Frust: Man wird den Alltag dort nur bis zu einem gewissen Grad kontrollieren und managen können. Letztendlich muss man aber ständig reagieren (fire fighting) und hat die Dinge dort unter den Gegebenheiten nie im Griff. Man braucht gerade in der Logistik eine hohe Frustrationstoleranz. Längst nicht alles funktioniert reibungslos. Auf einmal fällt der Stromgenerator aus, die Internetverbindung streikt und der Landcruiser hat aufgegeben oder der Sprit ist ausgegangen. Viele Beschwerden landen bei uns, und das ärgerliche daran ist, wir können diese Beschwerden nicht weiterleiten. „Wave and smile“ wurde mein Slogan, mit dem ich mich über Wasser hielt.

Erschöpfung: Am Anfang ist man etwas übermotiviert und dazu bereit jeden kleinen extra Job zu erledigen. Im Laufe der Zeit lernt man aber, besser mit seinen Kräften umzugehen und „Notfälle“ richtig einzuordnen. Nach 4 Monaten war ich zum ersten Mal wieder zu Hause und habe besorgte Kommentare bezüglich meiner physikalischen Erscheinung wahrgenommen, was nicht nur an meiner neu eingeführten Glatze lag.

Erfüllung: Die zwei Jahre mit Medair waren genau das richtige zum richtigen Zeitpunkt. Im Januar 2009 habe ich mein BWL Studium beendet und die Jobaussichten waren aufgrund der globalen Finanzkrise nicht rosig. In dieser Zeit bin ich „zufällig“ Medair begegnet und lediglich 9 Wochen danach war ich in Darfur. Auch wenn es nicht geplant war, war es genau das Richtige!

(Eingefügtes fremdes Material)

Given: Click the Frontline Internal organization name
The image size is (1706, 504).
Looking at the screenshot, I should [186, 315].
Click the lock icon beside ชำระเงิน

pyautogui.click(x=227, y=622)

Stress: Es gehört zur Natur der Nothilfe dass schnell agiert werden muss auch wenn die Informationsversorgung bescheiden und Lösungen teuer sind. Das Arbeitstempo ist phasenweise sehr hoch. Das Stromgenerator macht lärm, es ist heiß, das Telefon klingelt und die Verbindung ist schlecht, ein Kollege skyped dass er dringend ein Ersatzteil braucht während ein Handwerker an meinem Schreibtisch steht um Anweisungen entgegenzunehmen. Glücklicherweise ist allerdings nicht jeder Tag so.

Hilflosigkeit: Pläne kann man aufstellen, allerdings werden sie immer wieder verworfen und umgestaltet. Manchmal geht dann nichts mehr und auf einmal dann doch wieder.


Jetzt bin ich wieder in Deutschland, zurück in der „normalen“ westlichen Welt, in meiner Heimat. Die zwei Jahre in Afrika waren ein Privileg für mich auf die ich mit Dankbarkeit zurückblicke. Genau das Richtige zum richtigen Zeitpunkt, auch wenn es ungeplant war. Medair ist eine professionelle Hilfsorganisation in der man ein herzliches Miteinander erleben kann und in der christliche Werte gelebt werden. Mittlerweile bin ich erfolgreich in der Logistik in der deutschen Wirtschaft untergekommen. Ich freue mich darauf meine Kompetenzen in der Logistik auszubauen und in eine etwas geregeltere Lebensphase zu starten.


Im Rinderlager mit "einer" englischen Kollegin.